Each line below must be transcribed exactly, and no picture may appear in the transcription.

• **Given records**
▬▬▬▬▬▬▬▬▬▬
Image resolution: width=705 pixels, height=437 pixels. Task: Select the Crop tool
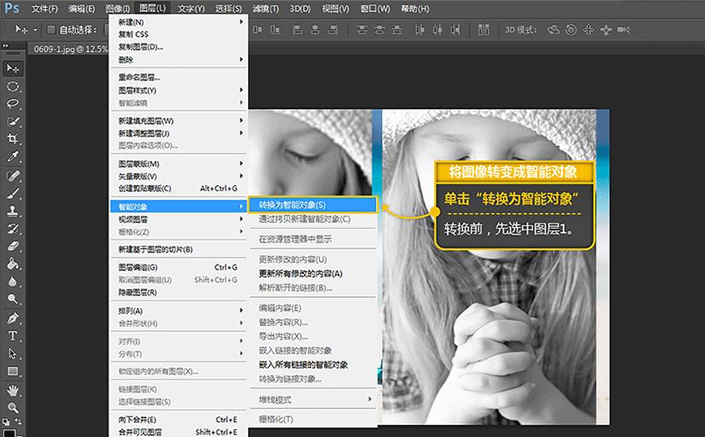(x=14, y=139)
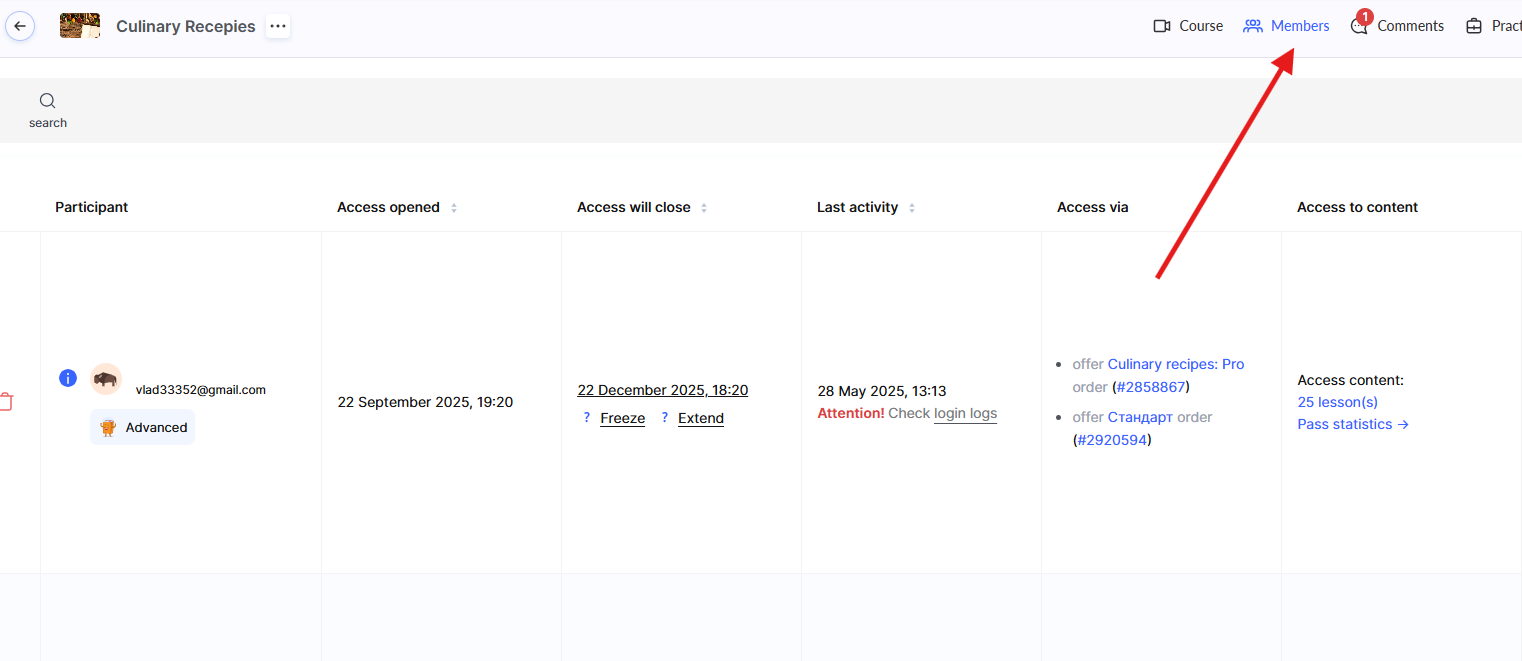The height and width of the screenshot is (661, 1522).
Task: Open the Culinary recipes: Pro offer link
Action: tap(1176, 364)
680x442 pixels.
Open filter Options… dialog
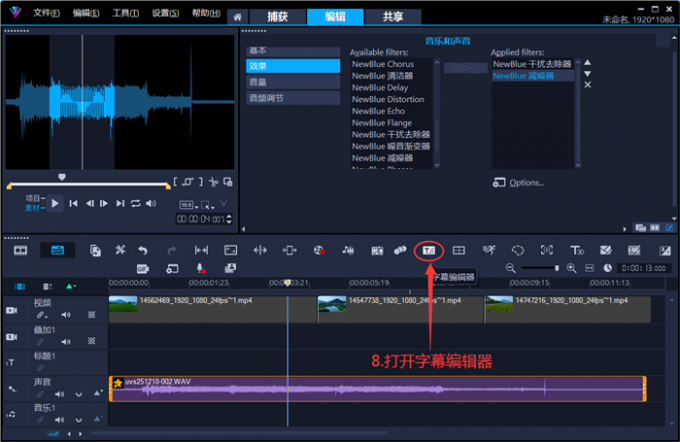click(525, 183)
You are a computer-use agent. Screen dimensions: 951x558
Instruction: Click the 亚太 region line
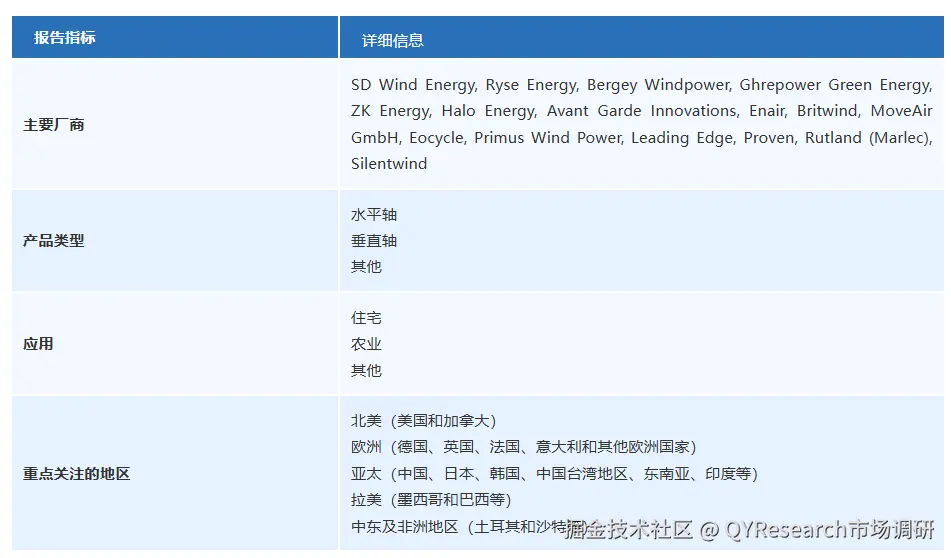click(554, 473)
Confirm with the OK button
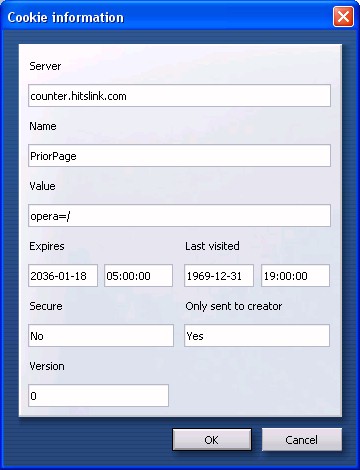 coord(212,440)
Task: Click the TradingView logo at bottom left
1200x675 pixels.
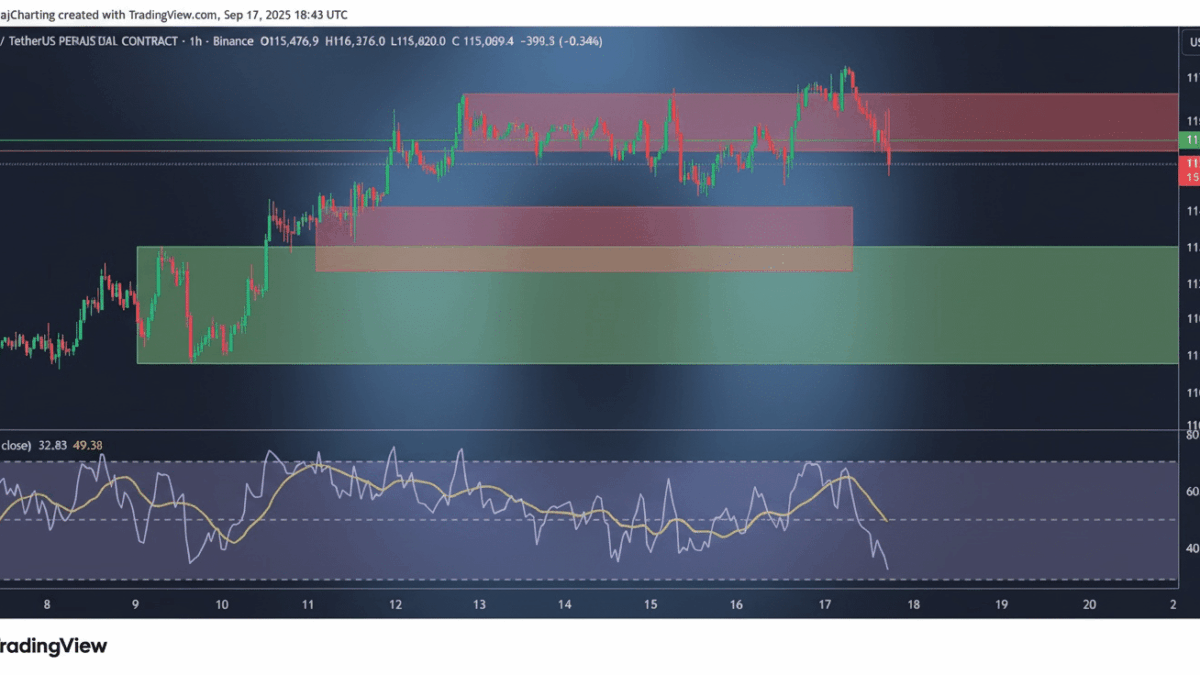Action: (53, 646)
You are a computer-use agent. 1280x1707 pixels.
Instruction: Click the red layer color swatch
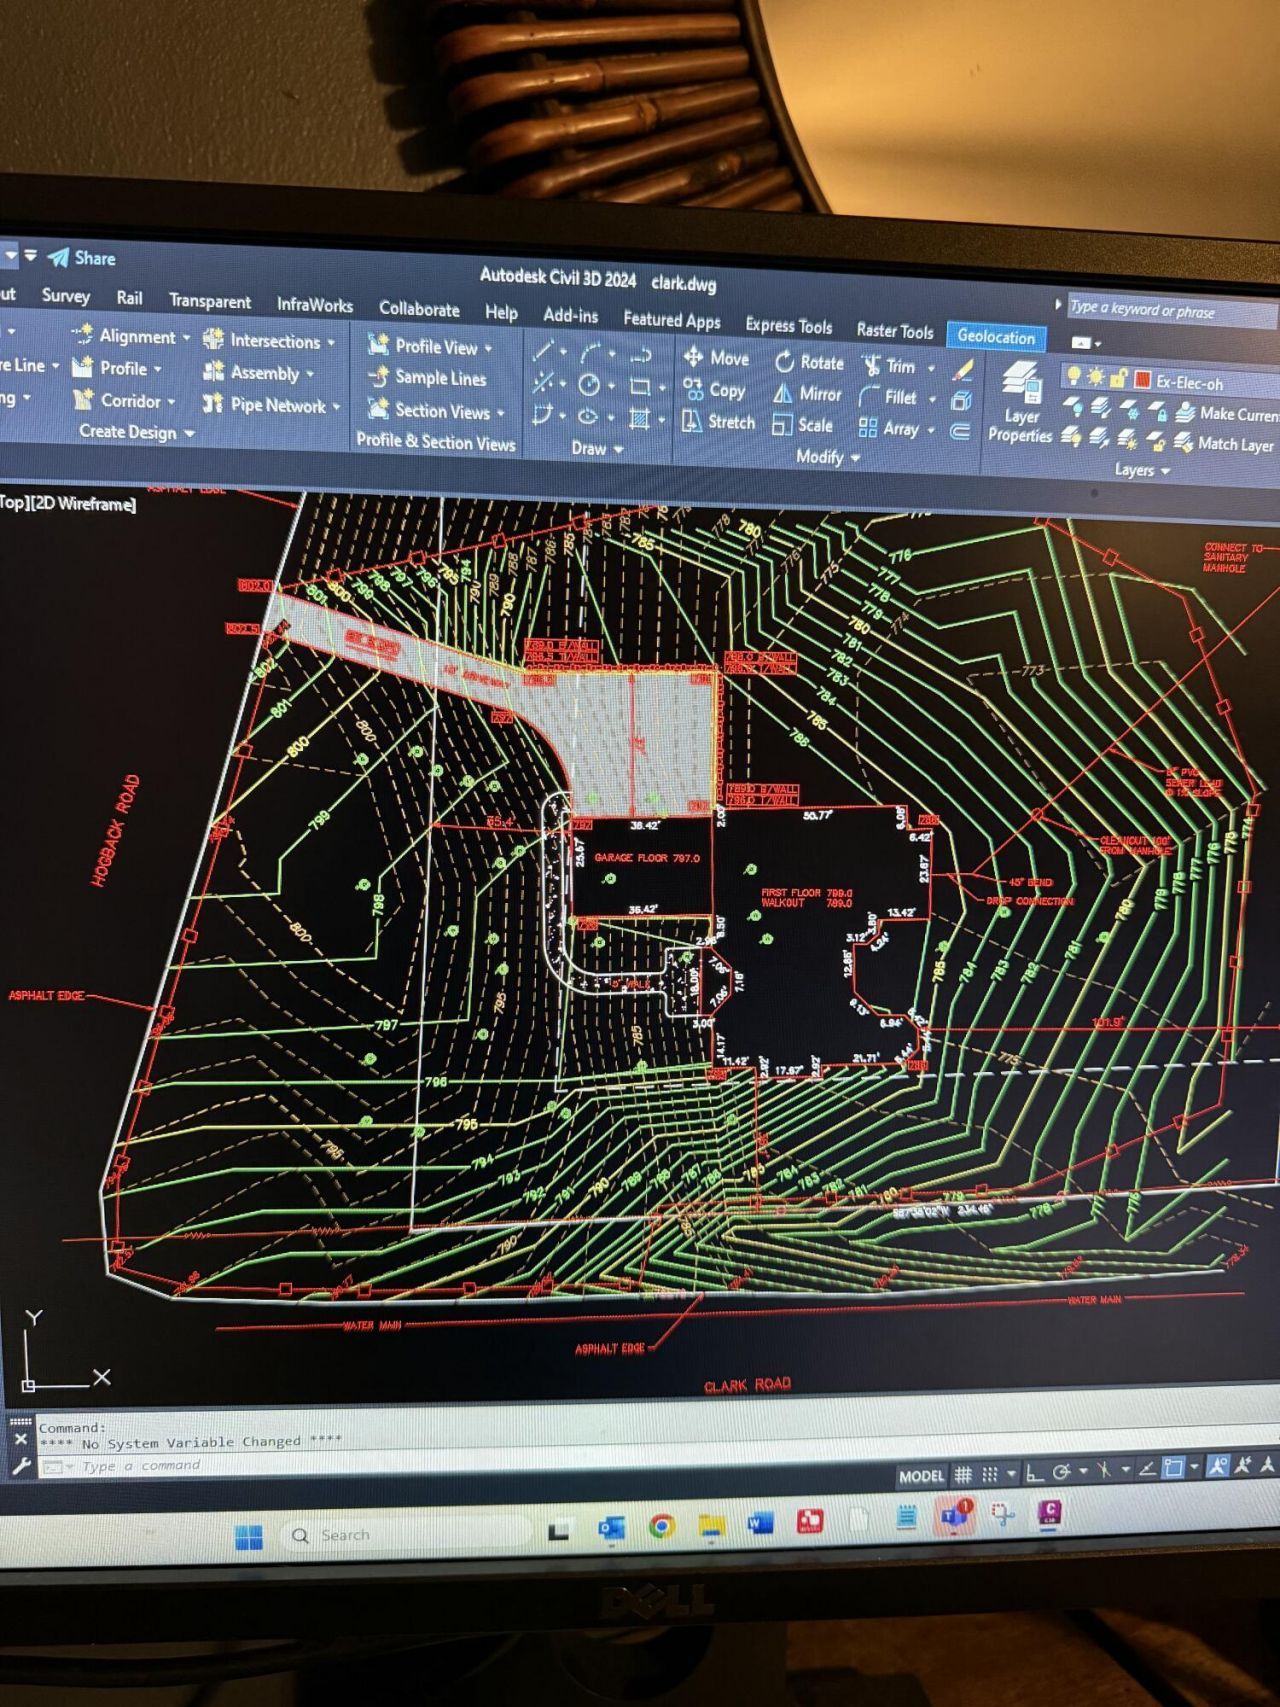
▬▬▬▬▬▬▬▬▬▬
• **Result below**
Image resolution: width=705 pixels, height=437 pixels. Task: Select the Crop tool
(x=14, y=139)
The height and width of the screenshot is (661, 1522).
Task: Open the Culinary recipes: Pro offer link
Action: tap(1176, 364)
680x442 pixels.
Open filter Options… dialog
click(525, 183)
You are a computer-use agent. Screen dimensions: 951x558
Instruction: Click the 亚太 region line
click(554, 473)
Confirm with the OK button
 coord(212,440)
Task: Click the TradingView logo at bottom left
1200x675 pixels.
Action: (53, 646)
You are a computer-use agent. 1280x1707 pixels.
Instruction: Click the red layer color swatch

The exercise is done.